WORK TO BE COMPLETED:
Please state how many lines below include the word "computer"; the reply should be the number only.

Saved entries:
◆ ◆ ◆ ◆ ◆ ◆ ◆

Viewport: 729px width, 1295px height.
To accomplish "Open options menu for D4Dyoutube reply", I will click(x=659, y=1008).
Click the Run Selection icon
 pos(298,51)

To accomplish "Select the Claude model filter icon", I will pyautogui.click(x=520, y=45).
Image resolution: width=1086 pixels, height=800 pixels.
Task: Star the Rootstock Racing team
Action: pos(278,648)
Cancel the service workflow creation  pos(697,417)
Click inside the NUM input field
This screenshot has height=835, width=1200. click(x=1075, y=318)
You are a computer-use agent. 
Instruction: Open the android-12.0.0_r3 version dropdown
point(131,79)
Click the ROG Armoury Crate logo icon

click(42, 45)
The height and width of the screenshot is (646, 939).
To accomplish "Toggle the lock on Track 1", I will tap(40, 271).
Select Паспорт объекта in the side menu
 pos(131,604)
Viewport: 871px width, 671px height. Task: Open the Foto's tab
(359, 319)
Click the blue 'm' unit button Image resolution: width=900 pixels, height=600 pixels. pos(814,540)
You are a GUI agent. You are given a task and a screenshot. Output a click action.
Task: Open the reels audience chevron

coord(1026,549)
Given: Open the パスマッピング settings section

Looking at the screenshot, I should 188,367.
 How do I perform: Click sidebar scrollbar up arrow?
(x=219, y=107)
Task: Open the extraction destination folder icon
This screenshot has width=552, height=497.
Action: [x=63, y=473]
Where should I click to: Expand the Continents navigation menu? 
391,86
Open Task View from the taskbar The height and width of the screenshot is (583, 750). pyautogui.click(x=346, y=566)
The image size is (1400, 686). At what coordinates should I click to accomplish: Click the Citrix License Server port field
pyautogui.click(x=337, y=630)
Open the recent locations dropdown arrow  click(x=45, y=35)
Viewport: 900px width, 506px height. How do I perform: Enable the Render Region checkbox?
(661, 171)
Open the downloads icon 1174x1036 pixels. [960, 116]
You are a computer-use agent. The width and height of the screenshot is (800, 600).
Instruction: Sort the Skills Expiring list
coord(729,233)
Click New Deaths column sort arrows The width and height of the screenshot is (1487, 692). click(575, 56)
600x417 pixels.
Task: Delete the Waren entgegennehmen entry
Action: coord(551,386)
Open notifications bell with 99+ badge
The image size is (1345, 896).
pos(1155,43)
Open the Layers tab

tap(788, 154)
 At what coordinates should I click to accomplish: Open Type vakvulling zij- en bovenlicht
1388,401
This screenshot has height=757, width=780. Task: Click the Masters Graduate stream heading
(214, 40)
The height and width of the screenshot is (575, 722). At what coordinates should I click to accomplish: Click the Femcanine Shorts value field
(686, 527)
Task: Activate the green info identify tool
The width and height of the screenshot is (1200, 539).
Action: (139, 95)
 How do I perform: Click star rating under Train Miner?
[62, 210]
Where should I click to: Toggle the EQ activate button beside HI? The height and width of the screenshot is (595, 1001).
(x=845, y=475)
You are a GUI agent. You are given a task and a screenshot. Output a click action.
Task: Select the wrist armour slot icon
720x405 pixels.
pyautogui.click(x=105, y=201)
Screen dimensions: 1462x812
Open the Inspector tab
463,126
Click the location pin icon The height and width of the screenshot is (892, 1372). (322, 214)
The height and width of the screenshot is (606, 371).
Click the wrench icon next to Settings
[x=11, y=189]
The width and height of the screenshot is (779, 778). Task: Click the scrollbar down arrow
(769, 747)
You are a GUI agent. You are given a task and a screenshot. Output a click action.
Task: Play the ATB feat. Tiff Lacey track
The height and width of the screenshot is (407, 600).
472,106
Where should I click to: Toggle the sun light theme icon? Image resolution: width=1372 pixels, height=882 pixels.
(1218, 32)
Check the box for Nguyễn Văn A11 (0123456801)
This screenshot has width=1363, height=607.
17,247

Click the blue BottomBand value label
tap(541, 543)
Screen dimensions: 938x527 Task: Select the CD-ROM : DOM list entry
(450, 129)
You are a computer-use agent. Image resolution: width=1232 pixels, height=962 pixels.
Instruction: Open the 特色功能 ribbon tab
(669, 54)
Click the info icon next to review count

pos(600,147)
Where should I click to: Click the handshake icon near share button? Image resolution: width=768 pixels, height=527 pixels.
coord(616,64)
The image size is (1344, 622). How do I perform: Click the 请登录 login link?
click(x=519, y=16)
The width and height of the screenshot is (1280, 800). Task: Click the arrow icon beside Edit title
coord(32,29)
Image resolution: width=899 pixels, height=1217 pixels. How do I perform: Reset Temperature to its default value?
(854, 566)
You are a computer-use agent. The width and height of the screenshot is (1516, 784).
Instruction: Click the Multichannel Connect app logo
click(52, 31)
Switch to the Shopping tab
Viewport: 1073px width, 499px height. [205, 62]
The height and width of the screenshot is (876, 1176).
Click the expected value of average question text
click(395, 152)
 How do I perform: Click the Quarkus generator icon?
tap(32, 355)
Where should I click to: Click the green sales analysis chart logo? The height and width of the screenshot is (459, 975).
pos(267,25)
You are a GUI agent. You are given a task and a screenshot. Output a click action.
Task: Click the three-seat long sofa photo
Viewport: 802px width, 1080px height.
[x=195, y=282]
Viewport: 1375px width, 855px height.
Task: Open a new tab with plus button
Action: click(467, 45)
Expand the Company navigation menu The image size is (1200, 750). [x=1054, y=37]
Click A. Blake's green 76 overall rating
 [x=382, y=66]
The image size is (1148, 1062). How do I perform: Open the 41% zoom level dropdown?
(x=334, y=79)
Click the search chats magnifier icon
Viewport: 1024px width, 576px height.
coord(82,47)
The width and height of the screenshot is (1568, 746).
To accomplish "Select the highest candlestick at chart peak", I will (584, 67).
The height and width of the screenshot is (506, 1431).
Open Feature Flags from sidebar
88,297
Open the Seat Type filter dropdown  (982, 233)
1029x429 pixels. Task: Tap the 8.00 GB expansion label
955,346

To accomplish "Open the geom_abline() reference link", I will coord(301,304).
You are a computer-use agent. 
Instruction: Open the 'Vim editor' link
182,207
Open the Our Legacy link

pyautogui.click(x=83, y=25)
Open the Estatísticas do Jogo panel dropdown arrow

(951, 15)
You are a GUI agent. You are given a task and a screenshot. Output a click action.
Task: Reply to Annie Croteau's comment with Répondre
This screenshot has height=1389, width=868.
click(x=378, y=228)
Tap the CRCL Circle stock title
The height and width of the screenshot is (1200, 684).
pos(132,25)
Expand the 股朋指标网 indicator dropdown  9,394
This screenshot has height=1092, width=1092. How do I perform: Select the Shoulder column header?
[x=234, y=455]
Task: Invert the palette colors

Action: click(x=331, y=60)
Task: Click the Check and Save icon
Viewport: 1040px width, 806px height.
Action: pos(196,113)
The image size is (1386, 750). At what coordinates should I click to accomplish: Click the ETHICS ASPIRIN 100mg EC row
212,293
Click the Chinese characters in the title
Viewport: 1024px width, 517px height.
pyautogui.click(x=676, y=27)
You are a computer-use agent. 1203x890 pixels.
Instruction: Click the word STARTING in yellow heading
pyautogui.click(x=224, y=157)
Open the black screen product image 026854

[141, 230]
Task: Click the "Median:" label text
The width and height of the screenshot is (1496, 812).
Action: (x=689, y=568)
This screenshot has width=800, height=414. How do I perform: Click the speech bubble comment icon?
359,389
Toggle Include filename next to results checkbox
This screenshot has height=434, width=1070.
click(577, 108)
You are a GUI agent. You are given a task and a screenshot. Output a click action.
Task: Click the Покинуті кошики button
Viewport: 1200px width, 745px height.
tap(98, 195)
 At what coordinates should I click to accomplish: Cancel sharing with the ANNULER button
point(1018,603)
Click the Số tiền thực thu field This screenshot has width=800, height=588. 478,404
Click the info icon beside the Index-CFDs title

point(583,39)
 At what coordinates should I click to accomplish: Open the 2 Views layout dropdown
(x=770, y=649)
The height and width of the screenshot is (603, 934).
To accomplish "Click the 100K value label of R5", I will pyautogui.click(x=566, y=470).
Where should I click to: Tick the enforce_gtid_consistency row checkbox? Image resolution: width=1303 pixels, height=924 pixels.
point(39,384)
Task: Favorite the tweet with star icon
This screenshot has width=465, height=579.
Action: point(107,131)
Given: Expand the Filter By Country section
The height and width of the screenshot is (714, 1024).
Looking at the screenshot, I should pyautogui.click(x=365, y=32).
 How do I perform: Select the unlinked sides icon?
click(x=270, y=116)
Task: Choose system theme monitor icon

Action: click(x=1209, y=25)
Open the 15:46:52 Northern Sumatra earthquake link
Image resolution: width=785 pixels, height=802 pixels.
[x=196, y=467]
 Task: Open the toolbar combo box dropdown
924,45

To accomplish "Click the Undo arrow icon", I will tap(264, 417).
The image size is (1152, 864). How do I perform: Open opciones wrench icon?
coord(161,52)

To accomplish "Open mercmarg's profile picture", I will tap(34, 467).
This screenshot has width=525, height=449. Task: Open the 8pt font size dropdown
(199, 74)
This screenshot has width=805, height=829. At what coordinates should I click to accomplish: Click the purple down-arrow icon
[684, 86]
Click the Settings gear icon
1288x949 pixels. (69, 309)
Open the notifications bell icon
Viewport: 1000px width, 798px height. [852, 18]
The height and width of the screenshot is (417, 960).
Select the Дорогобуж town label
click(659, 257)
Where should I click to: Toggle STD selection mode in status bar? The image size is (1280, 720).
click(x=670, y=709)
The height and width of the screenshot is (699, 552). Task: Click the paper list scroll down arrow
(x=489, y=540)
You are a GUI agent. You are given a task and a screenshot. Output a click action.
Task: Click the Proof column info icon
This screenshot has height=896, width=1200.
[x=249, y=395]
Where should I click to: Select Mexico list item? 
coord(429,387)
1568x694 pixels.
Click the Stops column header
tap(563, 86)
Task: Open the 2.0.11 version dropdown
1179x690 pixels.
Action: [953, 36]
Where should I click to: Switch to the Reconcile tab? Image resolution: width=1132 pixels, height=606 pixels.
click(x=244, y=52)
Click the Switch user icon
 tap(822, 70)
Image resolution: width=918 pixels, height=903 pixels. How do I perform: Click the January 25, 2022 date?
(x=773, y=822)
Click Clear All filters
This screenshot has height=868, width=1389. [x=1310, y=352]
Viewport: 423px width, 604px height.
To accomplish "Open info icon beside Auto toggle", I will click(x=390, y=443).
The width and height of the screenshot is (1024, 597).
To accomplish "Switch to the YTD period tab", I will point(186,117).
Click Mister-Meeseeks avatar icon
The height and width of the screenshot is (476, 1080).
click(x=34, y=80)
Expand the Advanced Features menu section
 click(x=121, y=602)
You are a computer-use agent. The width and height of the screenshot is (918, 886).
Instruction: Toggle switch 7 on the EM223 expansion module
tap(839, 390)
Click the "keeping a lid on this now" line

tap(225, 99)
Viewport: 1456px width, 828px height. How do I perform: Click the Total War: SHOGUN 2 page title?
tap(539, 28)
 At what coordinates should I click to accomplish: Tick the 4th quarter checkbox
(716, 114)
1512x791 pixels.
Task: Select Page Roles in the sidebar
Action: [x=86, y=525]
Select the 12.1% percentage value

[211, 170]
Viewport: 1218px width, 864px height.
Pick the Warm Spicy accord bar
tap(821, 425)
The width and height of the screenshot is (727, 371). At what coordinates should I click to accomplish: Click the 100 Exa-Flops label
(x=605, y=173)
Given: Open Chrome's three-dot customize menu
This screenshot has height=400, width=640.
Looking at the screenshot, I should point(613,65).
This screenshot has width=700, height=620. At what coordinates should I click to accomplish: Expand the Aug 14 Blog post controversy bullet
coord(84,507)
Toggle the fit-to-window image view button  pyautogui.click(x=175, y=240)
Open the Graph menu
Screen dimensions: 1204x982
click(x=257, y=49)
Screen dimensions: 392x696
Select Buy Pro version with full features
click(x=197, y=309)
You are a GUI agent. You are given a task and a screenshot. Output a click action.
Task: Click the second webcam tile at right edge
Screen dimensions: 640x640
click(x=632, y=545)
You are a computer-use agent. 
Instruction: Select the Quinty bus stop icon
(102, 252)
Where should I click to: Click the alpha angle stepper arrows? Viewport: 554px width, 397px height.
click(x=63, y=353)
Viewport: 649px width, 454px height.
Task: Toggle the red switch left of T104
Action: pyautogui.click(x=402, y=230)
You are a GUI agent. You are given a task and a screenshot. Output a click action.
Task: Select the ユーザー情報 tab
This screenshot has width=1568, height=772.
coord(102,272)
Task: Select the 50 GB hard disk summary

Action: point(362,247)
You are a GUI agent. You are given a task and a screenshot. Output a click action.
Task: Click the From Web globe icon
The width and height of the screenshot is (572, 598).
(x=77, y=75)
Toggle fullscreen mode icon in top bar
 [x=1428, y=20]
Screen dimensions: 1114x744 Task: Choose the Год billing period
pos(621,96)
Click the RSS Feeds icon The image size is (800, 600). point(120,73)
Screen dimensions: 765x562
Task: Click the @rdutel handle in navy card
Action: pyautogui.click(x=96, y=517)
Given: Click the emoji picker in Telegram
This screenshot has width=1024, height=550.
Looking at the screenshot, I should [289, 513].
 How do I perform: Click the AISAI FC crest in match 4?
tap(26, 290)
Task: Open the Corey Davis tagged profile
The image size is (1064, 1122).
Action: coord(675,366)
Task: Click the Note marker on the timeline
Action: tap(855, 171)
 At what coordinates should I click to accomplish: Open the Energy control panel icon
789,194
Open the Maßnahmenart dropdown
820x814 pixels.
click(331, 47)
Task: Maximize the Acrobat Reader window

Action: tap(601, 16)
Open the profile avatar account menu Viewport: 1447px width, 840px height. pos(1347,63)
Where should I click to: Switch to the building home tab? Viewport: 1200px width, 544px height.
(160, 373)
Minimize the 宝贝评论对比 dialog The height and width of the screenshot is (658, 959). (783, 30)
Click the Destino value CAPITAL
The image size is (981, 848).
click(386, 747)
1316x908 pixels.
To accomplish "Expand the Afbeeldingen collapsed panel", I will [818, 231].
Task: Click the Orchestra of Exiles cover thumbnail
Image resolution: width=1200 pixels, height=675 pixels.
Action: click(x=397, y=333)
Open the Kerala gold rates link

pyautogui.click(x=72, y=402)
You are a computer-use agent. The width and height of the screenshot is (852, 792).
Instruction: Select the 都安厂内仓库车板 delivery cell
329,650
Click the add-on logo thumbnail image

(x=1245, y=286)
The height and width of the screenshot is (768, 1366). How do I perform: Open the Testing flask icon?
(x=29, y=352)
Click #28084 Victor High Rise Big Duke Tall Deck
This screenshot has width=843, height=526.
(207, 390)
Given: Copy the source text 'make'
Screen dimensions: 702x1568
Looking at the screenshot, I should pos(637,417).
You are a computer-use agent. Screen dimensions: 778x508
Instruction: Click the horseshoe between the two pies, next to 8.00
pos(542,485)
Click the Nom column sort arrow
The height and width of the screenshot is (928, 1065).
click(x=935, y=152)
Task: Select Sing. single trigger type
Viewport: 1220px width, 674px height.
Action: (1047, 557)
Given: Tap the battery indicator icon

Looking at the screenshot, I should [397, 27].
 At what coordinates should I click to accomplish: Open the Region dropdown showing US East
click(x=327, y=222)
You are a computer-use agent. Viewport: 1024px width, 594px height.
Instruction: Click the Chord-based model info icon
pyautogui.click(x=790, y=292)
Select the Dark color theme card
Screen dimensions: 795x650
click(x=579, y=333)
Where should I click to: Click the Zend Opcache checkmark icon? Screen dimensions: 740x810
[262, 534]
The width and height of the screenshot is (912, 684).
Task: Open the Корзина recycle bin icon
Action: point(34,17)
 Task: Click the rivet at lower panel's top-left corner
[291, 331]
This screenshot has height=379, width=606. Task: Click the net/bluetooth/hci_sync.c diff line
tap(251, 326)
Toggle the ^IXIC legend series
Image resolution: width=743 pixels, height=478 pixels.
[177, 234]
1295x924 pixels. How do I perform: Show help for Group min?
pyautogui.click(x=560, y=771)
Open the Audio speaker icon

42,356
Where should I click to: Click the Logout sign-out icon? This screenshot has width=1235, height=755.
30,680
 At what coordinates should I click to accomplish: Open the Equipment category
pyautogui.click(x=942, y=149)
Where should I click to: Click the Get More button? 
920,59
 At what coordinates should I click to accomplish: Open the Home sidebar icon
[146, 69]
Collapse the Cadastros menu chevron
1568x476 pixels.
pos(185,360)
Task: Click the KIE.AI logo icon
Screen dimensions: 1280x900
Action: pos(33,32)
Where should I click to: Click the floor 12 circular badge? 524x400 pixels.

◆ ◆ ◆ ◆ ◆ ◆ ◆

TASK SOLUTION:
11